When the resettlement of people or closure of operations is unavoidable, we work to properly compensate and mitigate the negative impacts as much as possible for those affected.
Our approach to resettlement
We strive to avoid the resettlement of people and communities. But when resettlement is unavoidable, voluntary agreements are prioritized, and a mitigation hierarchy and actions of remedies are applied. During 2022, an instruction for land acquisition and resettlement was developed and implemented.
Sites where resettlements took place
In the Liikavaara expansion project in Sweden, where construction began in 2022, deals were signed with all inhabitants in Liikavaara and Sakajärvi villages and for impacted inhabitants in Laurajärvi.
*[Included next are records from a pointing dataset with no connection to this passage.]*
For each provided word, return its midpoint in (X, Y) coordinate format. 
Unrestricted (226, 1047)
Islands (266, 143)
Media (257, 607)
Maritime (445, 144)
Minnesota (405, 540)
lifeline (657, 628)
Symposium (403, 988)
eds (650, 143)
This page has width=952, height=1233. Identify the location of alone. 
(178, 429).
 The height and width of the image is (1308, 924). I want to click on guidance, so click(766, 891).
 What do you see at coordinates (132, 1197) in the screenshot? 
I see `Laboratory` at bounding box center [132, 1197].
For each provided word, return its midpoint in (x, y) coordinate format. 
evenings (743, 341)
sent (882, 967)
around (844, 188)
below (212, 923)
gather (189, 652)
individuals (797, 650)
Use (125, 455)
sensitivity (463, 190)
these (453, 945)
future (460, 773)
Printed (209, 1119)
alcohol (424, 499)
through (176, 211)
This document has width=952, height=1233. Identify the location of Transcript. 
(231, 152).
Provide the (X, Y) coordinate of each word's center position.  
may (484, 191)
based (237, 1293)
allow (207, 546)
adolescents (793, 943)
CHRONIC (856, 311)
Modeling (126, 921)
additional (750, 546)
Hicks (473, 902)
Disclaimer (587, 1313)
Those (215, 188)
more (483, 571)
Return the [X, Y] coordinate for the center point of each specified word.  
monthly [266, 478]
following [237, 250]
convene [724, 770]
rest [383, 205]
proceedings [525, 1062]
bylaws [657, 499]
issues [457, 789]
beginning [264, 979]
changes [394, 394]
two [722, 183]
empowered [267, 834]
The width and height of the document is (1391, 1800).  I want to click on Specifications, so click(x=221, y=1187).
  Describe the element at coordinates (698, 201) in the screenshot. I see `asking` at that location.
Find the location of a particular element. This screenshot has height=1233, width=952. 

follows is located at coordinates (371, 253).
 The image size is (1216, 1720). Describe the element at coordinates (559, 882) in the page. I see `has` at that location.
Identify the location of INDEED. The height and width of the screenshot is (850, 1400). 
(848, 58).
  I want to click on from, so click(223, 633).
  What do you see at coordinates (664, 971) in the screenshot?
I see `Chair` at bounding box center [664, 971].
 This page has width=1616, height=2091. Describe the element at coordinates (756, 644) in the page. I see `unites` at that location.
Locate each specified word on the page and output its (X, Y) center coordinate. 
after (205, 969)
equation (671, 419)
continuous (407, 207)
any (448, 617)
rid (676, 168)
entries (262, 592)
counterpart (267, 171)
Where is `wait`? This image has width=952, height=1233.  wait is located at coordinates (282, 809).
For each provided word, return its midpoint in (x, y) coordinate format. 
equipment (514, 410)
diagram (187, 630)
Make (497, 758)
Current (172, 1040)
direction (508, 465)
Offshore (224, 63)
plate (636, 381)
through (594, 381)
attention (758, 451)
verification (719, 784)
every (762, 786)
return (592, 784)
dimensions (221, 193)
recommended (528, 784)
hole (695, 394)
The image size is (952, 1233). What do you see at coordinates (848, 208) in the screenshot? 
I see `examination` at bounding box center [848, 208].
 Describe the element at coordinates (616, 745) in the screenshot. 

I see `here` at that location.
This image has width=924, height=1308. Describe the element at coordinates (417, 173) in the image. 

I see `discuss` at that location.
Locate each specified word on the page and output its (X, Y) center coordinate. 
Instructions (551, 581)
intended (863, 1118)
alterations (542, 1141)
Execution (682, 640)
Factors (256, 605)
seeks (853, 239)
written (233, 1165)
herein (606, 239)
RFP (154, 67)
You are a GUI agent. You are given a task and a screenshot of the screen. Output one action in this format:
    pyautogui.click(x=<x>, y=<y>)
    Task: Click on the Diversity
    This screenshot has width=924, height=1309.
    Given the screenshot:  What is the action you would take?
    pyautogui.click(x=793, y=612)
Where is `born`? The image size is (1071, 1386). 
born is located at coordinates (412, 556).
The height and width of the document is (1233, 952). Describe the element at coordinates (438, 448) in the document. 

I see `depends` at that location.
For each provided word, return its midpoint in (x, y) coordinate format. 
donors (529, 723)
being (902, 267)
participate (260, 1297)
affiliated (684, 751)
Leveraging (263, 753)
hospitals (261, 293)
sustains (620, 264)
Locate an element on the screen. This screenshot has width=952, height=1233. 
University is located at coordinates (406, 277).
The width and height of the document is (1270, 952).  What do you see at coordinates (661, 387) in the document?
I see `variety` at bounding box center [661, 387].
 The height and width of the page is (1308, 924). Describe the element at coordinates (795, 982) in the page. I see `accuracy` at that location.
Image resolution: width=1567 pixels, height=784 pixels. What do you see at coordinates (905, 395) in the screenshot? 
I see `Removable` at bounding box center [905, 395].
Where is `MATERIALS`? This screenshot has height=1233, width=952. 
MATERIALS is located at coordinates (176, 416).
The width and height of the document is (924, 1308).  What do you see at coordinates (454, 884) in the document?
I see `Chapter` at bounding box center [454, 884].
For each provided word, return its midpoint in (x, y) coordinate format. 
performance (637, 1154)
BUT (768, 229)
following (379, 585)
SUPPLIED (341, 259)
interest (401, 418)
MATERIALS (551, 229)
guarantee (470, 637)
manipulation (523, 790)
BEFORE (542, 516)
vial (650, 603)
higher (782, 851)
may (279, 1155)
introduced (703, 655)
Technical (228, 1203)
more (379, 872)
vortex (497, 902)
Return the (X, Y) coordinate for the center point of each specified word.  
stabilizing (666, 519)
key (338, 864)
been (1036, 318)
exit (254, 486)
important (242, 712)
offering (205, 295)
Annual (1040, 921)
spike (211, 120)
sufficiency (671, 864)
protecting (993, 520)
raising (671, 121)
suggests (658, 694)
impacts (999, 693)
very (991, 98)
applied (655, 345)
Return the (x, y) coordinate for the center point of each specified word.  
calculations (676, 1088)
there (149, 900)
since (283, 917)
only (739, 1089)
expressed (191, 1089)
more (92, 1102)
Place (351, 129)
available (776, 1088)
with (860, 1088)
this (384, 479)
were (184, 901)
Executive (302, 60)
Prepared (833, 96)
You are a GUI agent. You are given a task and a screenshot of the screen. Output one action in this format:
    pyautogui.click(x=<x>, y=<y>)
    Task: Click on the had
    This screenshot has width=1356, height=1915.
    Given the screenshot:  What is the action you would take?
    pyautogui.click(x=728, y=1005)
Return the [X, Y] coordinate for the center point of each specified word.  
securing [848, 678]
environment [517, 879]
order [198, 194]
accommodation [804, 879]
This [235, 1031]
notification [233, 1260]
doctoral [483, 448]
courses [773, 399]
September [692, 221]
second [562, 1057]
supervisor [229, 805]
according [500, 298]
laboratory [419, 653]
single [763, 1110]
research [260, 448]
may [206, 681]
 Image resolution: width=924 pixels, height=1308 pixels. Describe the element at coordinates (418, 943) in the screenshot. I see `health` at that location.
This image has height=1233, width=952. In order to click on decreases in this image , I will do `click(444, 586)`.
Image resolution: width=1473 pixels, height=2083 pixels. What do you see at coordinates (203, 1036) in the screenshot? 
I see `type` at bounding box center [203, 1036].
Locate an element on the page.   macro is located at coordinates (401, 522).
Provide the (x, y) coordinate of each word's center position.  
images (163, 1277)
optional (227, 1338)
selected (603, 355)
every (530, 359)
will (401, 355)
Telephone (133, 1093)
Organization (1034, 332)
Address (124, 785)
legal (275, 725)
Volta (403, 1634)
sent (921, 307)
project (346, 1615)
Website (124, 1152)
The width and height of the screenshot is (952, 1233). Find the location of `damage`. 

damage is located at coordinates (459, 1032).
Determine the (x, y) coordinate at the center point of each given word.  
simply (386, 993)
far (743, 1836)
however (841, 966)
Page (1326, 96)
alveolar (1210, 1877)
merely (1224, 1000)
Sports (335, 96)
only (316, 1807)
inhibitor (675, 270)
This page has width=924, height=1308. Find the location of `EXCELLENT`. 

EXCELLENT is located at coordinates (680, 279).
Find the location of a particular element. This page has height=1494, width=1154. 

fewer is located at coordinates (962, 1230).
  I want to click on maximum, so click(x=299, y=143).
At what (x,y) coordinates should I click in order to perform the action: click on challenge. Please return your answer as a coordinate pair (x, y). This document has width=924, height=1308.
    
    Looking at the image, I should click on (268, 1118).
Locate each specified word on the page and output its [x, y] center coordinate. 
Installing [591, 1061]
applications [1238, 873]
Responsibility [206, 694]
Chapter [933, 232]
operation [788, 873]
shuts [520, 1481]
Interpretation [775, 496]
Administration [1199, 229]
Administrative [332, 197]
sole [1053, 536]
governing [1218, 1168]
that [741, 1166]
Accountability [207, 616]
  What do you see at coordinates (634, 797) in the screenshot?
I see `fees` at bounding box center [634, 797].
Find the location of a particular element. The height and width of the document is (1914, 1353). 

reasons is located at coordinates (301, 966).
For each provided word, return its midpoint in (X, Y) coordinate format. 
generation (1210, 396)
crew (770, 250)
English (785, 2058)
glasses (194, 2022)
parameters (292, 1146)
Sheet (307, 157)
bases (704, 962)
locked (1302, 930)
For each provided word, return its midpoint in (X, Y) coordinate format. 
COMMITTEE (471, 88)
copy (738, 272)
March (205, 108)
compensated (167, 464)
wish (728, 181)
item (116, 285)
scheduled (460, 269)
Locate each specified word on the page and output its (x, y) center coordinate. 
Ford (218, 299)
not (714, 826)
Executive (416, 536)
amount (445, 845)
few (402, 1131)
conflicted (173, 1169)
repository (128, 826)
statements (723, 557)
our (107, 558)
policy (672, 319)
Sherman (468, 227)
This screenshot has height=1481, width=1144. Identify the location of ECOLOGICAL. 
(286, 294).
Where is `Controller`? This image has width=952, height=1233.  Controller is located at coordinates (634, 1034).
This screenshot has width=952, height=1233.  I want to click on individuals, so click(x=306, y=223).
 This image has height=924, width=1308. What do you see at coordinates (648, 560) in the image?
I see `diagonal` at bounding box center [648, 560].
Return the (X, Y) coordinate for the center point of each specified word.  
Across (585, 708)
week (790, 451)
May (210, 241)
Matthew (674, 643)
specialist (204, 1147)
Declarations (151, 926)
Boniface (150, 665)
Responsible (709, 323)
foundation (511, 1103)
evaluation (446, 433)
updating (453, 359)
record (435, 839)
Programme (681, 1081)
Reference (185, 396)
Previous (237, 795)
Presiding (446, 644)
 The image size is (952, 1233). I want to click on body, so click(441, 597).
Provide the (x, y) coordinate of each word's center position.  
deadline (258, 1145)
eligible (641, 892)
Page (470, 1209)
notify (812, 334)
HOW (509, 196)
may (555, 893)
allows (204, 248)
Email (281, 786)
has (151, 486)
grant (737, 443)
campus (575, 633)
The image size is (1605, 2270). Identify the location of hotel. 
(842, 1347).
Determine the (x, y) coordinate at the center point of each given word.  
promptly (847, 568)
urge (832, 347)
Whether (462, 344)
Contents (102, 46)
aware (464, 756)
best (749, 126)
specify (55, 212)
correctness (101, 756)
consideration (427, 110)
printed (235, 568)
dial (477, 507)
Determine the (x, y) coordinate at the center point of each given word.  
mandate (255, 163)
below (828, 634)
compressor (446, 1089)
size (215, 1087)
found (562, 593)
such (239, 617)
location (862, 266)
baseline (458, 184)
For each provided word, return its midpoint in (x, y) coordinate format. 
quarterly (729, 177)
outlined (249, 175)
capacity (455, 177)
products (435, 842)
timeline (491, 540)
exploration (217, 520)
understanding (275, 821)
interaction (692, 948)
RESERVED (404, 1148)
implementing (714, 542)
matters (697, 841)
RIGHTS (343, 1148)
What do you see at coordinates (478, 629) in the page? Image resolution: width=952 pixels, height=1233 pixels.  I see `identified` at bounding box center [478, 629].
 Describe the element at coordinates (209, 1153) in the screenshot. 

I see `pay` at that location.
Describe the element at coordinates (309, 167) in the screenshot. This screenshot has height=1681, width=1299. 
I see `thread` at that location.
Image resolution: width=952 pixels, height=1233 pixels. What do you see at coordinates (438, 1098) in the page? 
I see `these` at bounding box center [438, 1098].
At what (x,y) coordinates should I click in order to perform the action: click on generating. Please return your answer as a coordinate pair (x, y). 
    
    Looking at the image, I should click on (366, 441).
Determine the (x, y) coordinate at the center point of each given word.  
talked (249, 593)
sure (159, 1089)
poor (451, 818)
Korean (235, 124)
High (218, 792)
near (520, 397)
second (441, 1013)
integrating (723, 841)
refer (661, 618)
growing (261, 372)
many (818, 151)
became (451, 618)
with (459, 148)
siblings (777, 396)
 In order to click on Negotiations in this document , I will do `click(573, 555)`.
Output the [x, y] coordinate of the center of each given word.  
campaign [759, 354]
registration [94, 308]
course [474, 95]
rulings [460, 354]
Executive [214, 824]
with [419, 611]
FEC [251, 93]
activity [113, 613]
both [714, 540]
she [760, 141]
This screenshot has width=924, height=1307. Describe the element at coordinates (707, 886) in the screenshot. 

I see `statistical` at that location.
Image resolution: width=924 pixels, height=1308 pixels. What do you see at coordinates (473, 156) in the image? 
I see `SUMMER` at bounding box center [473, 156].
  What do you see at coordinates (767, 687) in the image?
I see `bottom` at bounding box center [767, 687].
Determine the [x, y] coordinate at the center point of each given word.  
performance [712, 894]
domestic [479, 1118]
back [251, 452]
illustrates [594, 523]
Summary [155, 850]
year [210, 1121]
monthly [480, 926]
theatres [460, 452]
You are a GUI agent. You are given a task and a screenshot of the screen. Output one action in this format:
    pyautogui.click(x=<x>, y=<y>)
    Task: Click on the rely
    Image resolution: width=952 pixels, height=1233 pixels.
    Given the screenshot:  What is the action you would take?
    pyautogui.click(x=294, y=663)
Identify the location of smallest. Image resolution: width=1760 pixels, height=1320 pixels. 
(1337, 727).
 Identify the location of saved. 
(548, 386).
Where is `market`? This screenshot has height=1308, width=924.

Evaluations of safety zones and disturbance zones for vibrations, falling rocks, air impacts, dust and noise were conducted. The studies concluded that the housing and living environments in Sakajärvi, Liikavaara and parts of Laurajärvi were unacceptable due to the operations at the Aitik mine and the planned Liikavaara project. As a result, around 60 permanent residents of the villages signed deals and the majority had already moved to new locations and houses built by Boliden by the end of 2022.
The residents were offered two different solutions. The first option entailed Boliden offering a replacement plot and a new house with similar functionality, while the second entails Boliden purchasing the property, valuing it as if the house was located near to the city of Gällivare and with a 25% bonus.
All of Boliden’s present operations, both mines and smelters, have environmental closure plans, which have been approved by the authorities. In 2022, we worked actively on the reclamation of former mine sites. At the end of the year, a total of SEK 7,040 (6,472) m was set aside for the reclamation of mining areas and smelters.
Communities adjacent to mining operations may be concerned about the hazards and risks caused by the operations. For Boliden, effective emergency management is essential to protect people, the environment and its operations. Every Business Unit has its own local emergency management plan, including routines for crisis management, which are reviewed and practiced regularly. If risks to external stakeholders are significant, the emergency management plan is prepared in collaboration with potentially affected stakeholders. Our emergency preparedness procedures have worked satisfactorily and led to the minimization of damage to people, property and the environment.